#### [Document segment]
^^^^^^^^

Alzheimer's Risk and The Family
Of all illness, perhaps it’s Alzheimer’s that people most fear – because of its devastating circumstances, the fact that nothing can be done to prevent it, and the possible genetic factor.
In an issue of the Harvard Men’s Health Watch, experts explore the issue of what it means for your children or siblings if you’re diagnosed with Alzheimer’s? What if a close relative develops the condition.
“People think that if their dad or aunt or uncle had Alzheimer’s disease, they are doomed. But, no, that’s not true,” says Dr. Gad Marshall, assistant professor of neurology at Harvard Medical School. “Even though family history adds to the overall risk, age still usually trumps it quite a bit. It means your risk is higher, but it’s not that much higher, if you consider the absolute numbers.”
According to the Harvard experts, “studies of family history say that if you have a close relative who has been diagnosed with Alzheimer’s disease—the most common form of dementia in older adults—your risk increases by about 30%. This is a relative risk increase, meaning a 30% hike in your existing risk.”
And if you’re age 65, the risk of being diagnosed is 2% a year; at the same time, the experts point out, this means you have a 98% chance of not developing Alzheimer’s. Concretely, the 2% figure means that two out of 100 65-year-olds will develop dementia every year.
Family history, the Harvard article says, increases the 2% annual risk by about 30%, to 2.6% per year. That means going from 20 cases in a group of 1,000 to 26 in 1,000, or six additional cases in 1,000. “So the absolute increase is relatively small,” Marshall says.
In fact, age is a bigger factor than family history when it come to Alzheimer’s. People in their 70s have a 5% chance of getting Alzheimer’s. That’s more than twice the risk of people in their 60s. Family history, the article says, “raises this by 30%, from 5% to 6.5%. Again, the absolute change is relatively small.”
Should you be tested for Alzheimer’s if a close relative has it? Basically, the answer is no. “It’s not going to be helpful,” Marshall says, “since it won’t tell you whether you will develop the disease. It will only tell you if you are at a greater or lower risk.”
And that may leave you living in fear, or making life decisions based on a negative view of your future.
The article goes on to say: “For Alzheimer’s disease that begins later in life—the vast majority of cases—a gene called apolipoprotein E (APOE4) is associated with greater risk for dementia. If you inherit one copy of APOE4, your risk triples. If you have two copies, your risk is 10 to 15 times higher, although that is rare.”

^^^^^^^^

#### [Brief 1]
Translate this sentence from the Alzheimer's risk article into Spanish: "People in their 70s have a 5% chance of getting Alzheimer's."
#### [Brief 2]
According to the Alzheimer's risk article, by about how much does having a close relative diagnosed with Alzheimer's disease increase your risk?
#### [Brief 3]
From the Alzheimer's risk article, quote the passage that begins at the words "In an issue" and stops after "develops the condition.".
The data that comes after the Alzheimer's risk article is separate material.

^^^^^^^^

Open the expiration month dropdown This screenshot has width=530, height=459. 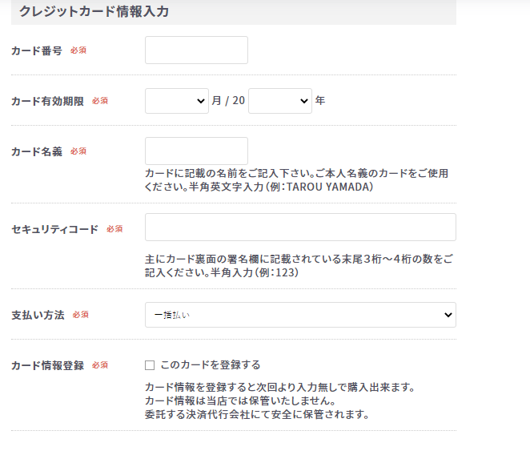(x=177, y=101)
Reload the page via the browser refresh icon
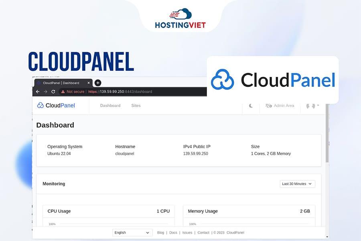Image resolution: width=361 pixels, height=241 pixels. coord(53,92)
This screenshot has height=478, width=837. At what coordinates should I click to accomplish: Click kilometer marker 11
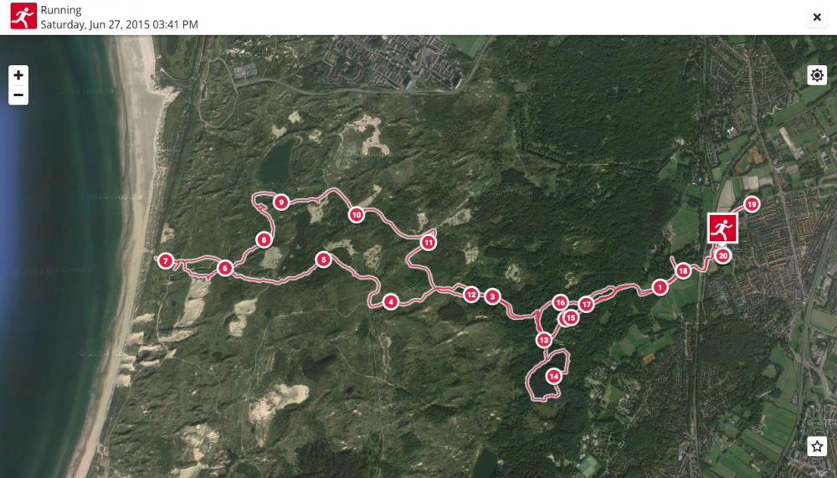point(428,243)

^^^^^^^^

#### [Task response 1]
Las personas de setenta y tantos años tienen un 5 % de probabilidades de padecer alzhéimer.

#### [Task response 2]
By about 30%, as a relative increase in your existing risk.

#### [Task response 3]
In an issue of the Harvard Men’s Health Watch, experts explore the issue of what it means for your children or siblings if you’re diagnosed with Alzheimer’s? What if a close relative develops the condition.